Ambiguitas pesan dapat menimbulkan kerancuan tindakan di tingkat operasional. Kedua,
prinsip komunikasi publik yang tumpang tindih. Pesan komunikasi harus mudah
dipahami, sehingga secara persuasif berpotensi mengubah perilaku warga.
Mengapa pemerintah harus sibuk bongkar pasang istilah? Hal ini berdampak pada
sulitnya membangun pemahaman. Misalnya, pemerintah menggunakan istilah
Pembatasan Sosial Berskala Besar (PSBB), Pemberlakuan Pembatasan Kegiatan
Masyarakat (PPKM), PPKM Mikro, Penebalan PPKM Mikro, PPKM Darurat, PPKM Level
4. Jika
istilahnya saja sering gonta-ganti, apa mungkin masyarakat memahami dan turut
ambil bagian dari gerakan bersama lawan Covid-19 ini? Ketiga,
sensitivitas retoris dan kurangnya empati publik dalam komunikasi elite.

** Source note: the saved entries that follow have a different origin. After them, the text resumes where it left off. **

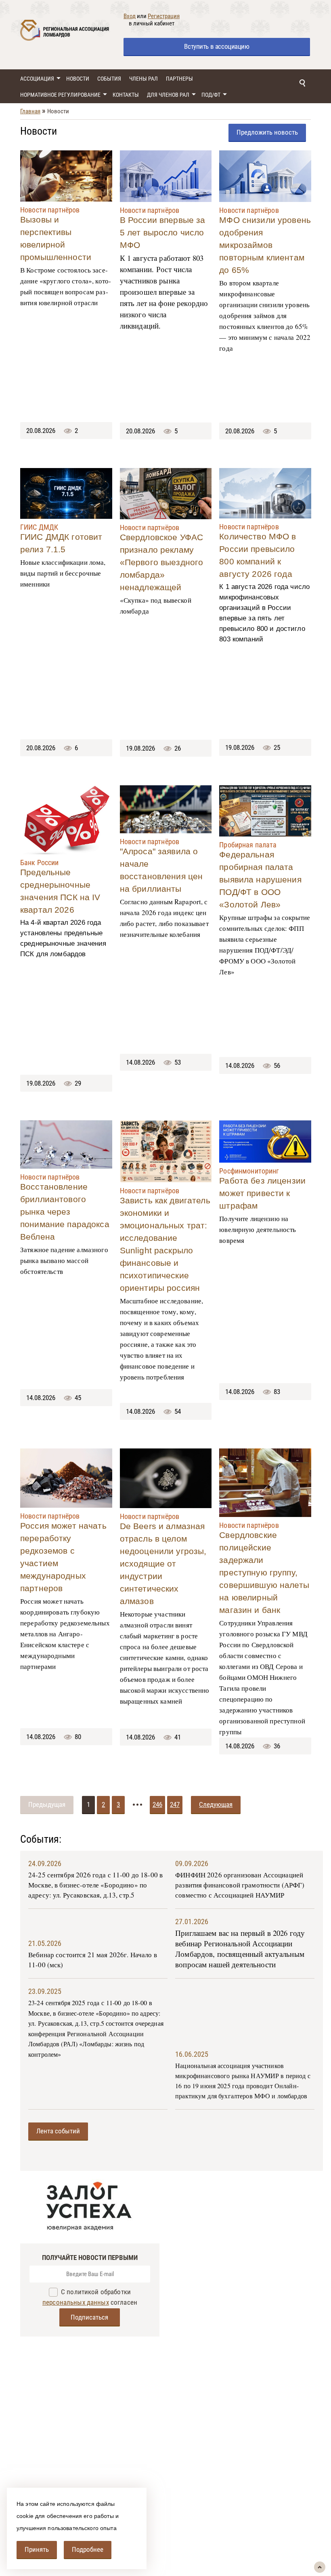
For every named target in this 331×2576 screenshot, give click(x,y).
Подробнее (87, 2549)
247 (175, 1804)
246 (157, 1804)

Masih sering muncul pernyataan pejabat, baik dari lingkungan eksekutif maupun
legislatif yang terkesan tak peka dengan situasi. Ada pejabat di jajaran
kabinet yang menunjukkan agresivitas verbal saat dikritik. Menantang
publik bukan solusi, saatnya justru membangun harmoni. Ada juga politisi dan
anggota DPR yang meminta pemerintah membuat rumah sakit khusus Covid-19 bagi
para pejabat. Bahkan muncul rencana menyiapkan fasilitas hotel untuk isolasi
mandiri (isoman) anggota DPR yang positif Covid-19. Pesan-pesan tersebut
dinyatakan di tengah sulitnya warga mendapatkan fasilitas kesehatan dan antre
di rumah sakit. Saatnya elite punya sensitivitas retoris, sekaligus mengedepankan
komunikasi persuasif untuk bersama-sama mengatasi pandemi. Langkah perbaikan Langkah
perbaikan harus terus diupayakan. Komunikasi pandemi butuh basis data
terintegrasi untuk menunjang komunikasi yang jelas, akuntabel, dan
menggerakkan kesadaran bersama. Misalnya,
memperbaiki data bantuan sosial (bansos). Kementerian Perencanaan Pembangunan
Nasional/Kepala Badan Perencanaan Pembangunan Nasional (PPN/Bappenas) dalam
FGD Sistem Informasi Dana Bantuan Pemerintah Terintegrasi, 1 Maret 2021,
mengakui bahwa data yang selama ini digunakan pemerintah sebagai acuan
penyaluran dana bantuan sosial (bansos) belum terintegrasi dengan baik. Ketidakjelasan
data menimbulkan kerawanan, seperti penyaluran tidak tepat sasaran atau pun
membuka celah bagi mereka yang kerap memanfaatkan keadaan. Basis data juga
sangat diperlukan misalnya dalam mengkomunikasikan soal vaksinasi. Langkah
lain yang harus mendapatkan perbaikan adalah narasi komunikasi. Salah satu
kunci keberhasilan dalam komunikasi pandemi adalah mengelola narasi di tengah
era keberlimpahan komunikasi. Fokusnya bukan pada bongkar pasang istilah,
melainkan memperkuat resonansi narasi kebersamaan dengan persuasi pada
tumbuhnya kesadaran bersama. Dalam perspektif akademik, menguatkan
konvergensi simbolik. John
F Cragan, Understanding Communication
Theory: the Communicative Forces for Human Actions (1998), memaknai
konvergensi simbolik sebagai kekuatan komunikasi di balik penciptaan
kesadaran umum. Hal ini bisa menyangkut cara pandang, ideologi, ataupun
paradigma berpikir. Intinya komunikasi publik perlu memperkuat lagi narasi
yang menggerakkan kesadaran dan perubahan perilaku warga. Terakhir,
menata kembali peran-peran informasi (information roles) dalam komunikasi
publik pemerintah. Pembagian peran dan pesan harus jelas dan terukur baik
individu maupun lembaga dalam komunikasi yang merepresentasikan pemerintah.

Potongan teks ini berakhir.